When you assign plate IDs to polygons they can get partitioned into polygons and polylines. This is a limitation with the current GPlates (that pyGPlates inherits) - see the warning here. This will be dealt with in a future release though (so that only polygons are output).

And because Shapefiles can only store one type of geometry, you get two output files (polygons and polylines).

That 1.2GB of attributes gets expanded a bit by GPlates (in part due to its GML lineage). So that’s probably a big part of your 7GB memory usage. You could try to strip out some of those attributes (using ArcGIS or QGIS).

Usually only minor versions of Python (ie, the ‘x’ in ‘3.x.y’) are guaranteed to be ABI (binary) compatible unless a small subset of the Python API is used - see here - but this is not normally the case. So Python 3.6 and 3.7 are not generally ABI compatible. By the way, this is for C/C++ extension modules - pure python modules don’t have this issue. But pyGPlates is a C++ extension module so it has this ABI compatibility issue. Our limited experience with pygplates on Python 3.6 and 3.7, it seems to be compatible (ie, you can import a pygplates built against 3.6 into either 3.6 or 3.7 without error). However to be safe we’ll probably provide a separate package for each minor version (starting with 3.5).

The plan is for pyGPlates 1.0 to have proper Python package support and therefore be installable using PIP (via pre-built platform-specific wheels). Then pyGPlates will get installed into the actual Python (eg, you could install into ArcGIS’s Python 3.6.9, or into Python 3.7, or separately into both), and no longer need to set PYTHONPATH for pyGPlates as is currently the case. So running pip install pygplates on Python 3.6 would cause PIP to select the wheel pygplates-1.0.0-cp36-cp36m-win_amd64.whl, and running pip install pygplates on Python 3.7 would use pygplates-1.0.0-cp37-cp37m-win_amd64.whl. And that’s just on Windows. Macos would be similar (eg, pygplates-1.0.0-cp35-cp35m-macosx_10_9_x86_64.whl, etc).

I guess that’s a long-winded way of saying, once pygplates 1.0 is released, just run pip install pygplates. Or even better python -m pip install pygplates, where python is either your ArcGIS Python 3.6 or your Python 3.7.

Regards,
John

2 Likes

Vishesh,

in addition to John’s suggestion to remove attribute data another way to try to ease the load when dealing with big feature data is to rationalise which geometry type to chose.

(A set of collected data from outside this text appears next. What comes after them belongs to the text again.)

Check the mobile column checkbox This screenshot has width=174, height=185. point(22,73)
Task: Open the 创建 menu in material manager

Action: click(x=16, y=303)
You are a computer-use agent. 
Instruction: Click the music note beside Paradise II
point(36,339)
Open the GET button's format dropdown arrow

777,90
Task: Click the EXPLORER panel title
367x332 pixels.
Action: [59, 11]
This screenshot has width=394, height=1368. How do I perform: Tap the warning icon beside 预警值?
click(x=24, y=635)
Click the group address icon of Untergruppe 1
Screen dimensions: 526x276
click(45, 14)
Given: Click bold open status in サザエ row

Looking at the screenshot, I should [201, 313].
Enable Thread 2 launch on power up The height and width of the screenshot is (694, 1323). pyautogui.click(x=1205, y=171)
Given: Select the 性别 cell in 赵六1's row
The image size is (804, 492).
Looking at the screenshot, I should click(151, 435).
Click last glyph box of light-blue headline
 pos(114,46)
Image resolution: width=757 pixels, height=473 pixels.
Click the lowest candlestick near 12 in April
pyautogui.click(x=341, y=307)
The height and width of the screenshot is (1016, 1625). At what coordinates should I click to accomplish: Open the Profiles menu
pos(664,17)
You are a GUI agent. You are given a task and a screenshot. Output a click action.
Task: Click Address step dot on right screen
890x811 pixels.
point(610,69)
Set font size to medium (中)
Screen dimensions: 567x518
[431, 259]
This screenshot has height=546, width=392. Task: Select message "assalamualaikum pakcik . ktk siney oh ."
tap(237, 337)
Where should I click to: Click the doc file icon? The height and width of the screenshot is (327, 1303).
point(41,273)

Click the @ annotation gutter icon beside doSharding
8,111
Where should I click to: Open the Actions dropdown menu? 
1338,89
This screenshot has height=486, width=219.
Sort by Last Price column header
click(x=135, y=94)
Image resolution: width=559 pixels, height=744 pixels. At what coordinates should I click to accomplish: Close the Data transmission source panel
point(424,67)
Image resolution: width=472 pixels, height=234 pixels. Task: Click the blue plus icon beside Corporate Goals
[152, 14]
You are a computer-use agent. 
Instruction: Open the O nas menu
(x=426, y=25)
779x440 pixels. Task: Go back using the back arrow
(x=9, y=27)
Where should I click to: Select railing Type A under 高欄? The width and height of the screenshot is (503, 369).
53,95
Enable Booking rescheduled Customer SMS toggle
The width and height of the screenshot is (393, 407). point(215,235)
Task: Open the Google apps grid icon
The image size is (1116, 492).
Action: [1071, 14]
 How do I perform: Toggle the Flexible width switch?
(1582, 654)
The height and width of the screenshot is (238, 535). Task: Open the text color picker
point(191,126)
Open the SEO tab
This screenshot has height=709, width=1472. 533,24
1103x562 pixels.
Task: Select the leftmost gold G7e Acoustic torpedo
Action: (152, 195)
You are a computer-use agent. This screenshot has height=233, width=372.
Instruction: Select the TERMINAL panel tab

For example if you have a large point data set each point gets its own xml represenation - so it blows up a fair bit as John explained. If you can turn your feature collection into a line or multipoint geometry you can combine many individual point features into a single geometry instead which should be much more efficient.

Cheers,
Christian

ps - John great to hear about the pyGplates v1 plans re pip etc!